→ **TASK ITEM**
Scan the entries below for the word "will" and copy every line where it turns up.

[[ EXERCISE MATERIALS open ]]

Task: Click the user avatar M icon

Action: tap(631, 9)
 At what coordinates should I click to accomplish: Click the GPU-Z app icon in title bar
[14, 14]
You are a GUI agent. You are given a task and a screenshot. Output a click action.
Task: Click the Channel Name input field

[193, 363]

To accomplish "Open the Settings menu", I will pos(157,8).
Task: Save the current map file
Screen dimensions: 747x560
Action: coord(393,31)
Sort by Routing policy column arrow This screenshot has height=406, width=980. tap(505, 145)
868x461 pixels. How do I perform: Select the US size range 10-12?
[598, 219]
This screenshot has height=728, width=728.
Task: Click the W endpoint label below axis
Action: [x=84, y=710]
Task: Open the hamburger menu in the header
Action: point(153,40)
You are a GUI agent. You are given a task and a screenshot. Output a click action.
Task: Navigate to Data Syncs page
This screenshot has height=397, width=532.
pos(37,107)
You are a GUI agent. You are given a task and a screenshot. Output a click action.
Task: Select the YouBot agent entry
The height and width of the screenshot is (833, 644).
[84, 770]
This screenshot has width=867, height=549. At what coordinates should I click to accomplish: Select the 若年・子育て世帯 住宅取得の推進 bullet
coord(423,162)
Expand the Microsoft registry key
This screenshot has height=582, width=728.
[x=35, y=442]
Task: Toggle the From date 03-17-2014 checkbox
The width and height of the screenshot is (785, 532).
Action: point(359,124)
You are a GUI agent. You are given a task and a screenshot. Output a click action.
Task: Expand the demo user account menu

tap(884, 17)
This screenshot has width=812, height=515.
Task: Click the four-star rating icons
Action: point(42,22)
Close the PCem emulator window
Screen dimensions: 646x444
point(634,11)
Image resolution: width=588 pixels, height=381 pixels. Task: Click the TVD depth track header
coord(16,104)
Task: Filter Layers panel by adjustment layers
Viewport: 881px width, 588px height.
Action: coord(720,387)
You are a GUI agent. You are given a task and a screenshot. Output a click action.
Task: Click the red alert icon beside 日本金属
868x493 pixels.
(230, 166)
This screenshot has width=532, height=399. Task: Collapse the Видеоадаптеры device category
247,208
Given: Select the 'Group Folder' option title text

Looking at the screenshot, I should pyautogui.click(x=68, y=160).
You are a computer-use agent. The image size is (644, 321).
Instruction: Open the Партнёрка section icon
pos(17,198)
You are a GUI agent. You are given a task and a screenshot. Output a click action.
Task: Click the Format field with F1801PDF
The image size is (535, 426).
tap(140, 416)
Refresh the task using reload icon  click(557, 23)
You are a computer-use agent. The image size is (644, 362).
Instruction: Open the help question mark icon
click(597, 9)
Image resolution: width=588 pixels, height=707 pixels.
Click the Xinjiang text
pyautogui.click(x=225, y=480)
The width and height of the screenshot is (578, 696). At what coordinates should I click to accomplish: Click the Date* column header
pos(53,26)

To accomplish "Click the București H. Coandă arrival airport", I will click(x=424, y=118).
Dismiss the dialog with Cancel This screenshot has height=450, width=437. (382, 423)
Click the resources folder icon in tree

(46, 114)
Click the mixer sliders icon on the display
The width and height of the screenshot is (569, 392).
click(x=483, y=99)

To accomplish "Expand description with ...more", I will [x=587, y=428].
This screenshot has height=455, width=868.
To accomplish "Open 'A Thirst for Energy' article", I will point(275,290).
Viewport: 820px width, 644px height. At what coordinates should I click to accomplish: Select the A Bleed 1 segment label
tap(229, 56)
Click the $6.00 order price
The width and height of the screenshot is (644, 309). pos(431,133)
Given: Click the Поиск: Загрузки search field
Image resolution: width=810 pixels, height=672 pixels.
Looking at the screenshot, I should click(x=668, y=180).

[[ EXERCISE MATERIALS closed ]]

→ **OUTPUT OF THE EXERCISE**
To accomplish "Open the Settings menu", I will pos(157,8).
To accomplish "Click the București H. Coandă arrival airport", I will click(x=424, y=118).
To accomplish "Expand description with ...more", I will [x=587, y=428].
To accomplish "Open 'A Thirst for Energy' article", I will point(275,290).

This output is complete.